Objectif : Vous gardez l’information pour vous, car vous n’êtes effectivement pas obligé·e de la partager à tout votre réseau. « LinkedIn est un outil de communication, alors vous en faites ce que vous voulez. D’ailleurs, sachez que juridiquement, votre employeur ne peut pas vous forcer à annoncer votre prise de poste, ou votre départ », précise Roseline Laloupe. Elle ajoute qu’une rupture pendant une période d’essai n’est jamais facile à gérer émotionnellement, que l’on soit remercié ou que l’on décide de partir. « Qu’on le veuille ou non, dans notre société qui prône la réussite, cela reste une forme d’échec. On passe par une phase de deuil, et celle-ci est d’autant plus difficile à traverser que l’on n’a pas 40 000 offres qui nous attendent. Pour ces personnes, il peut être important de prendre du temps pour elles afin de digérer cet événement, quitte à réafficher l’expérience plus tard ». De son côté, Camille Vandame précise que rompre une période d’essai, c’est aussi l’opportunité de prendre un break pour faire quelque chose (voyage, formation etc.). Il ne faut donc pas s’inquiéter d’un trou de quelques mois sur le CV. « On peut ensuite le présenter comme ça en entretien si on préfère ne pas mentionner l’expérience écourtée », conseille-t-elle.

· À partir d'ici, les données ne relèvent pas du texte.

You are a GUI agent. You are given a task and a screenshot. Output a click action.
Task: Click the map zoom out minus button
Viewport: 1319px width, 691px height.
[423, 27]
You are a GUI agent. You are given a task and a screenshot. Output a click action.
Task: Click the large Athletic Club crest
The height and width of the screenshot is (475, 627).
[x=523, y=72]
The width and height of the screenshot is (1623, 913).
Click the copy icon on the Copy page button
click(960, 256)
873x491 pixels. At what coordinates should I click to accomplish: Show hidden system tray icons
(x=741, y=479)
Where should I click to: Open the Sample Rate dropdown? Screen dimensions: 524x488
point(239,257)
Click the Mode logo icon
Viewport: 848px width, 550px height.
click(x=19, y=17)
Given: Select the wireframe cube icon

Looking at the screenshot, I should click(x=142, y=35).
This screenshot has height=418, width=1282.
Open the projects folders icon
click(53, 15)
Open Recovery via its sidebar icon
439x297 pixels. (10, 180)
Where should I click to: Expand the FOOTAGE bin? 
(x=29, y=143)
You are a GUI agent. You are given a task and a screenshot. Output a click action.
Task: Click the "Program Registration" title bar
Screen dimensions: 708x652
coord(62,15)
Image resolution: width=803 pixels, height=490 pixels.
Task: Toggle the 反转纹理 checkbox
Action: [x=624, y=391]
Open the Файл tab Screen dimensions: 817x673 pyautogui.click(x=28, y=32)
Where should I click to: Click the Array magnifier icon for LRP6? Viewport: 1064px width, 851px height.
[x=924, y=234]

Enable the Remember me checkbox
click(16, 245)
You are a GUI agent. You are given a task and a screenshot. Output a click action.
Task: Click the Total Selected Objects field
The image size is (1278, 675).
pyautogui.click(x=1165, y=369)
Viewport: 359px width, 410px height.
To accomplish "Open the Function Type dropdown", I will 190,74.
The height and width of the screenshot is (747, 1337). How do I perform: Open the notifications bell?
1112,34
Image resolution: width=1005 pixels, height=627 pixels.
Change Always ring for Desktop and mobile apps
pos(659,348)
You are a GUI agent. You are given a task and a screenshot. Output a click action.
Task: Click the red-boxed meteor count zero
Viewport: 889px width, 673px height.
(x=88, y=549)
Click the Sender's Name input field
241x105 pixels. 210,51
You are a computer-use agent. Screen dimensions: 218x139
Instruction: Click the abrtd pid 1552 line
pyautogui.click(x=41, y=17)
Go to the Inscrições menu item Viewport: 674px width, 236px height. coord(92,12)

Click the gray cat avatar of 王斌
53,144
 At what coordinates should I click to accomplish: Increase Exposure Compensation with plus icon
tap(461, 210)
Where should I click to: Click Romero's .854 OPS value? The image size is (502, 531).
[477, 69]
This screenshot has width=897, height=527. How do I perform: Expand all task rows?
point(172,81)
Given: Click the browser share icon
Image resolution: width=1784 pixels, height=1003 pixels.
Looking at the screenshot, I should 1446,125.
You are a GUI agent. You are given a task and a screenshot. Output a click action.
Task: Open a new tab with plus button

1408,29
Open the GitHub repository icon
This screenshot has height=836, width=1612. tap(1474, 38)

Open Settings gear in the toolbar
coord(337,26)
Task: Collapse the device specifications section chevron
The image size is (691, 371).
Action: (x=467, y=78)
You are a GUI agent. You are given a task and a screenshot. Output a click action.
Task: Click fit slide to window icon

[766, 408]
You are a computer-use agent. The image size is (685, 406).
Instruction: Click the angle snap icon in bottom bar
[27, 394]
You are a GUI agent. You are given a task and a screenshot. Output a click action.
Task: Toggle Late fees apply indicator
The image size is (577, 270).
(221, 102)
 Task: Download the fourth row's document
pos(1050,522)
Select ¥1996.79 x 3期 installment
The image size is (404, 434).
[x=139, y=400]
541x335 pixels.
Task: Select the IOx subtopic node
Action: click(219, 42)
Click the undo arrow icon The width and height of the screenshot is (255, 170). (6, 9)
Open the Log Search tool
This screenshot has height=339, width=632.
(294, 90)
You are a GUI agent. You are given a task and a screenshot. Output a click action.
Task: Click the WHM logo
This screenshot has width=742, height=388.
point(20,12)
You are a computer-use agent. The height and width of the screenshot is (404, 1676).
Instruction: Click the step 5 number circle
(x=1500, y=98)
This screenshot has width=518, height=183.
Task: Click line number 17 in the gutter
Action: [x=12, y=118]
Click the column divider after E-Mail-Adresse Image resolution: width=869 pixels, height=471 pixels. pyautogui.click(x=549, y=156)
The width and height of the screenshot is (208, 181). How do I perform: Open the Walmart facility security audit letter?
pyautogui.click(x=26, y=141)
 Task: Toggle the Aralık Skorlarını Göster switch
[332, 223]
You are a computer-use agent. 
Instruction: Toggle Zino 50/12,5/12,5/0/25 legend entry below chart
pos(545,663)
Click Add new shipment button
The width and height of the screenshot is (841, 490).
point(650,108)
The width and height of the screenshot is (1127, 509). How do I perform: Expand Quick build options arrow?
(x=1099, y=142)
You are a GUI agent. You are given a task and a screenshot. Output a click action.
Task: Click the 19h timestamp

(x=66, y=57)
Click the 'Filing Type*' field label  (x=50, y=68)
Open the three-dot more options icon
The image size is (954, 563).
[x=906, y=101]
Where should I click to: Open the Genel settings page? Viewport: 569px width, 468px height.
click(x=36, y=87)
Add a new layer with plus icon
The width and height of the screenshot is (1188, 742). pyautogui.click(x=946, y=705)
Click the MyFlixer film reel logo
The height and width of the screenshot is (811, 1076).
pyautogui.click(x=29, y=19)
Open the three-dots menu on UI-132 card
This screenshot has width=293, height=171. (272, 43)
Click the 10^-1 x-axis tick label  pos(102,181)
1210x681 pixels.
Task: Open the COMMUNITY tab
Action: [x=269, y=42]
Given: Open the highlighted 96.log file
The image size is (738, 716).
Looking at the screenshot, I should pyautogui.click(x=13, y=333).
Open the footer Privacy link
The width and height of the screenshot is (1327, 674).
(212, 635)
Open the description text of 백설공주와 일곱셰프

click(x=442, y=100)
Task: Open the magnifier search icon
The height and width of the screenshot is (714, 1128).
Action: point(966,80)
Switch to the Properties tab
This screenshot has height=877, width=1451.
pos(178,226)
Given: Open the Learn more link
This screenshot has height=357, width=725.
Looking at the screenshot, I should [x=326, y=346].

Bémol : Cette approche va plutôt concerner les salarié·e·s qui ne sont pas parti·e·s de leur propre chef, tandis que ceux/celles qui ont quitté l’entreprise volontairement auront peut-être intérêt à opter pour d’autres stratégies.
Option 4 : l’audace
Mode d’emploi : De la même manière que vous avez annoncé votre prise de poste, vous mettez un terme à votre expérience et expliquez dans un post public pourquoi vous quittez prématurément l’entreprise. Vous pouvez même faire un article pour expliciter votre choix, sans mettre l’entreprise en porte-à-faux.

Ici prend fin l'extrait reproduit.